_The request_
Can you copy out the records word for word, starting at the line that contains "Given: Increase maximum" and stopping after the line that contains "Looking at the", with nothing else?

_Raw records_
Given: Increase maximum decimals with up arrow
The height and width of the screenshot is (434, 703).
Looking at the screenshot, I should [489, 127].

...

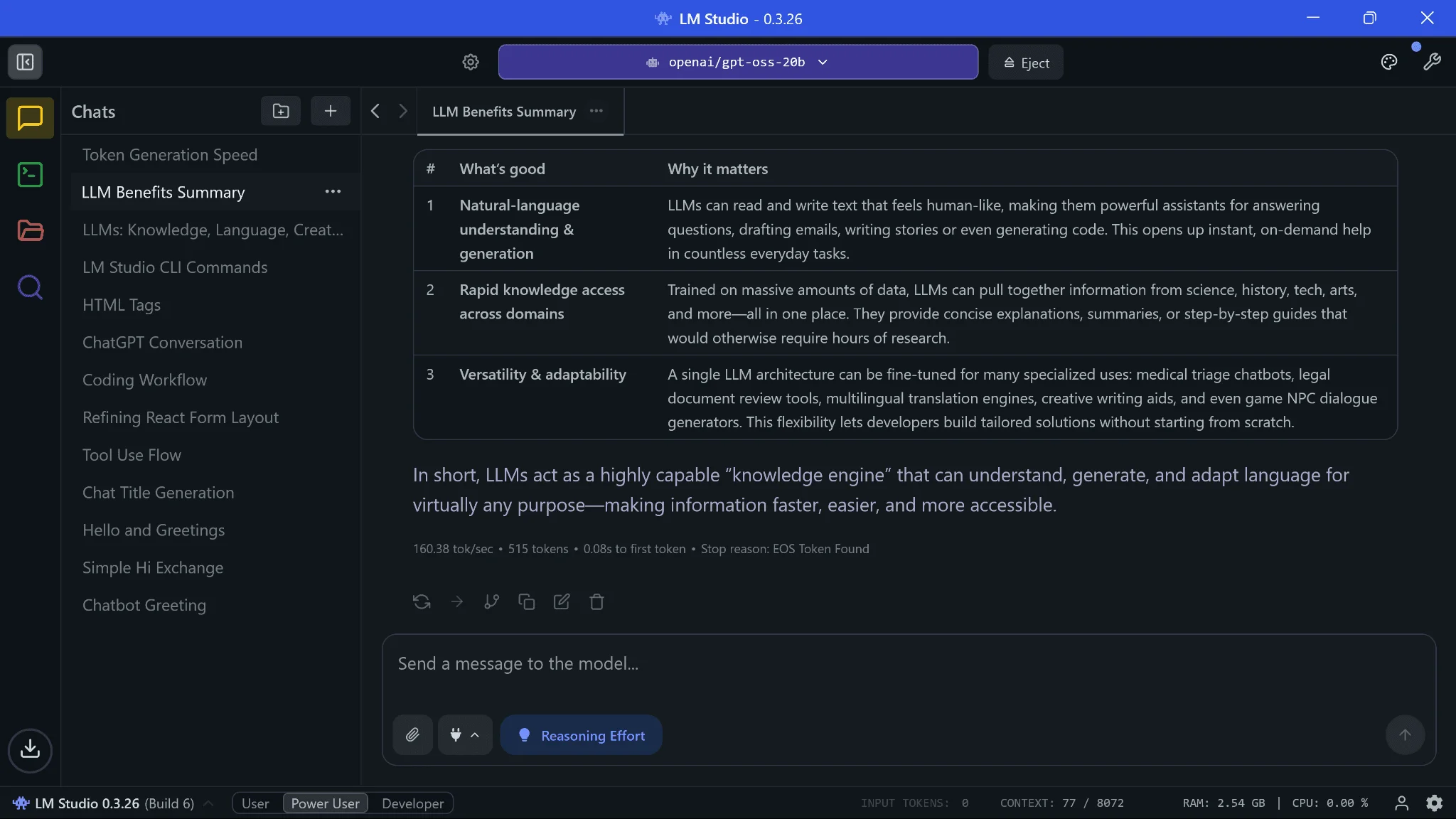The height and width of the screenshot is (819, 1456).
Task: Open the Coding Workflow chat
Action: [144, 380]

---

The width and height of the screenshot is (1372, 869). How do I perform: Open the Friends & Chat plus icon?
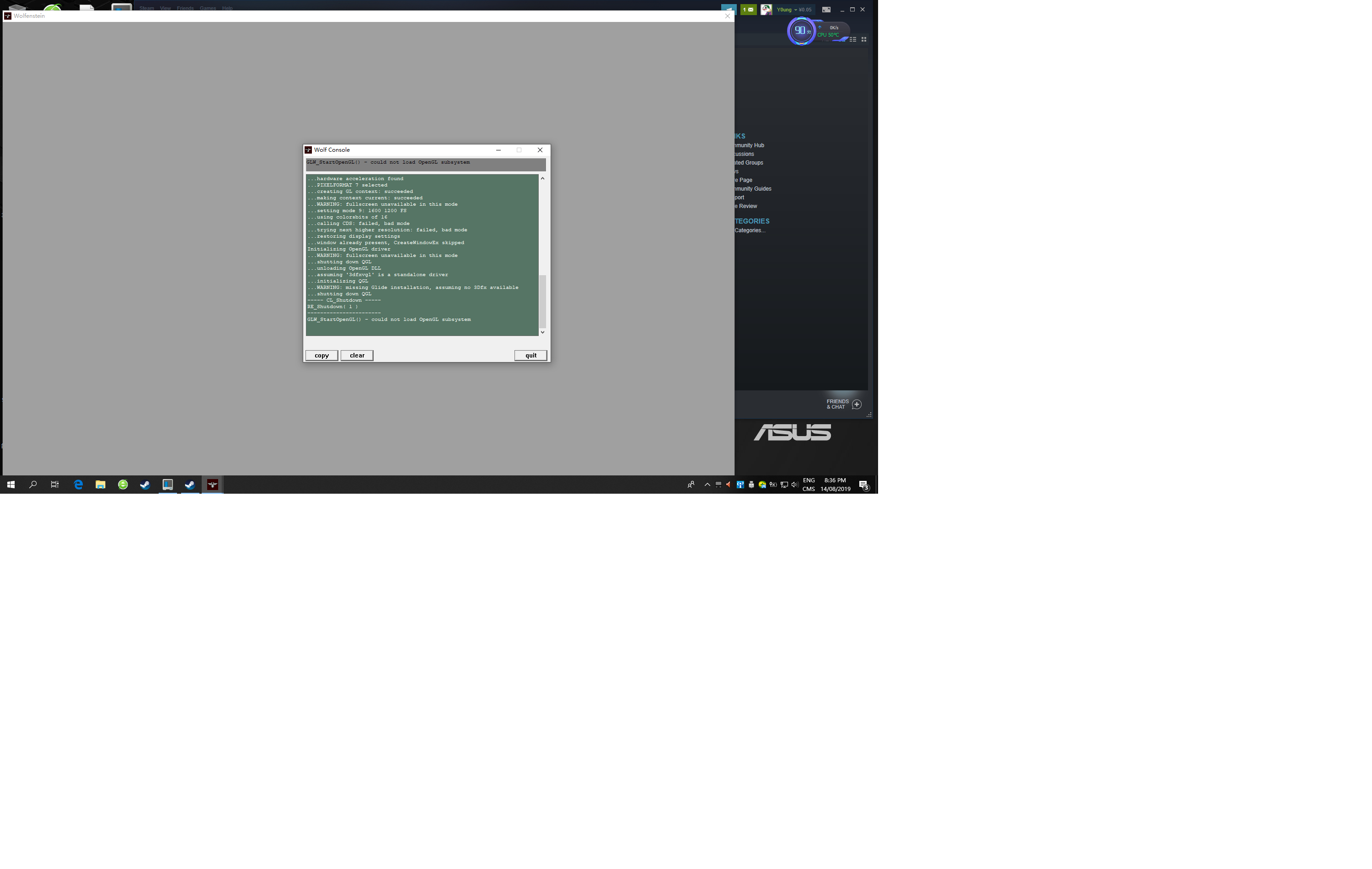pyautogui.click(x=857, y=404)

_Solved problem_
Given: Increase maximum decimals with up arrow
The height and width of the screenshot is (434, 703).
Looking at the screenshot, I should [489, 127].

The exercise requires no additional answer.